Text segment:
_ _ _
Welfare advocates are bemoaning this cut in benefits, saying that it will hurt mothers in states that provide low benefits. But if advocates want to give these women a real financial boost, they should admit that the current provision is all but meaningless. Instead, they should concentrate on giving mothers a real reason to help government collect child support.

Uncollected child support is a measure of our society's failure to respond to family breakdown. Only about 60 percent of all single mothers have orders of child support. Of these orders, only about half are fully paid. For a quarter of existing orders, no payments are made at all. For mothers on welfare, the figures are even more dismal.

Welfare law itself is a major reason why collections are so low. In a misguided effort to save taxpayer dollars, government had pocketed all but the first $50 collected from fathers with children on Aid to Families With Dependent Children. Moreover, if the mother had received the $50, her food stamp payments were reduced, so that her net gain was only about $35. And in any month when the father did not make a payment, she had to go through bureaucratic hoops to make sure that her food-stamp allocation went back up.
_ _ _
Given information:
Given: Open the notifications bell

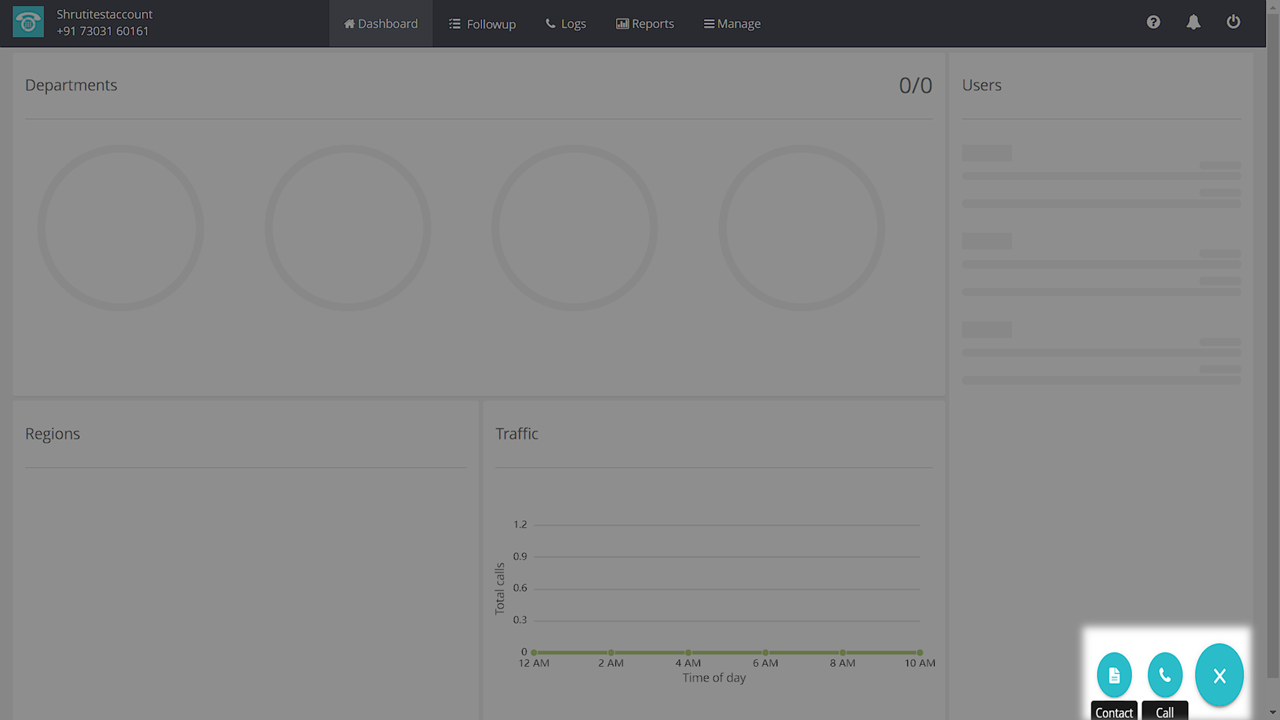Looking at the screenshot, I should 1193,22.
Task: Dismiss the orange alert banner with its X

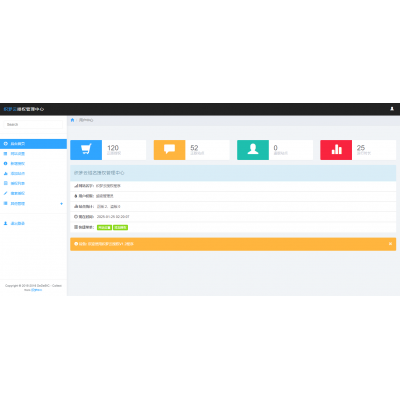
_ _ _
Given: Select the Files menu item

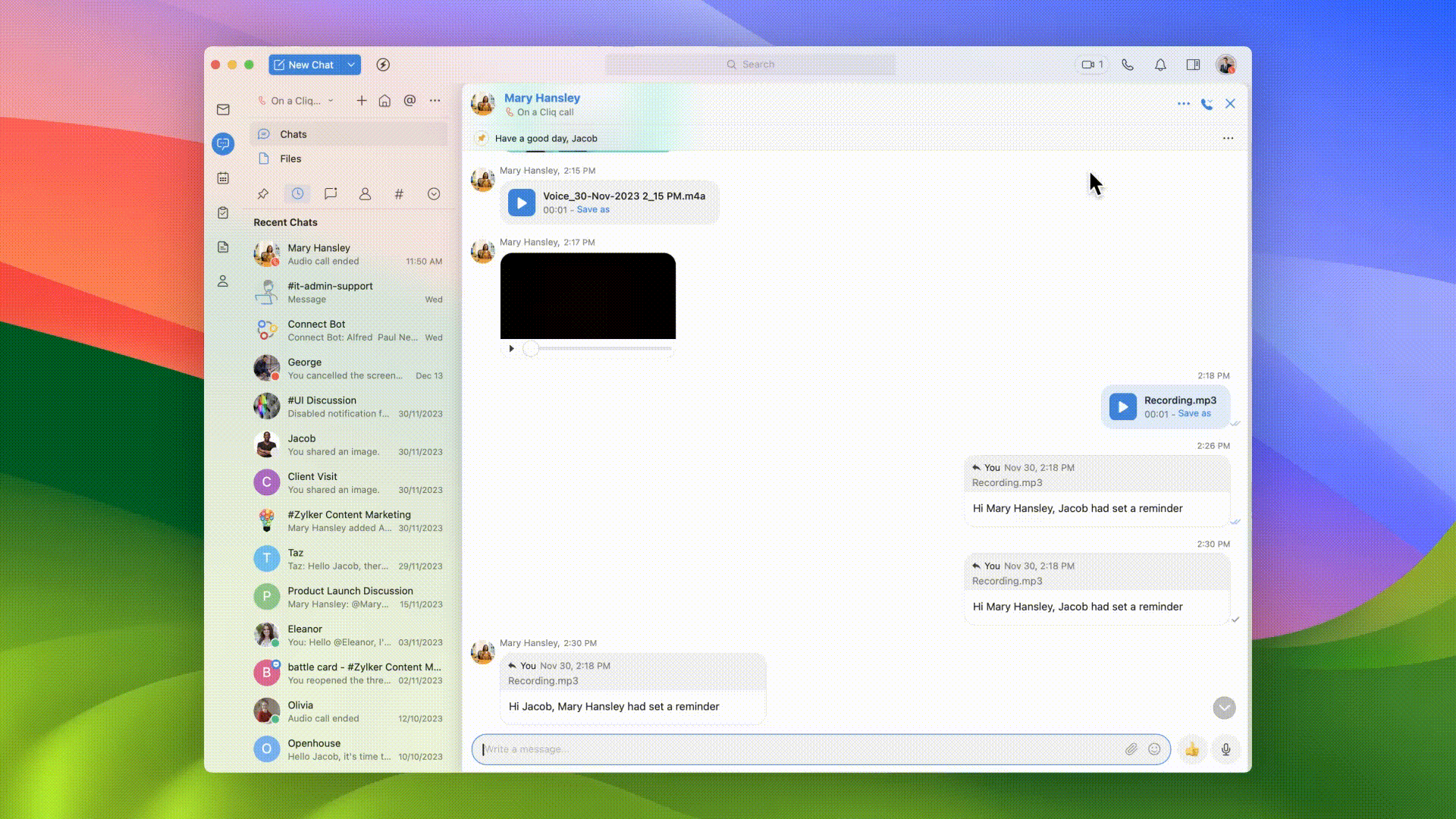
_ _ _
Exercise instructions:
(1) According to the child support passage, what share of all single mothers have orders of child support?
(2) Carry on the child support passage from its last sentence.
Nothing in the records is needed for these tasks.

Task responses:
(1) About 60 percent.

(2)
Thus it was relatively easy for an absent father to use small, under-the-table payments to discourage her from turning him in. After all, going to the authorities would only alienate a man with whom she may have had an ongoing relationship.

More important, she may have been greeted with hostility by friends and relatives who view child support as a "tax from city hall." In some inner-city neighborhoods, such support is called a "tax on black fathers."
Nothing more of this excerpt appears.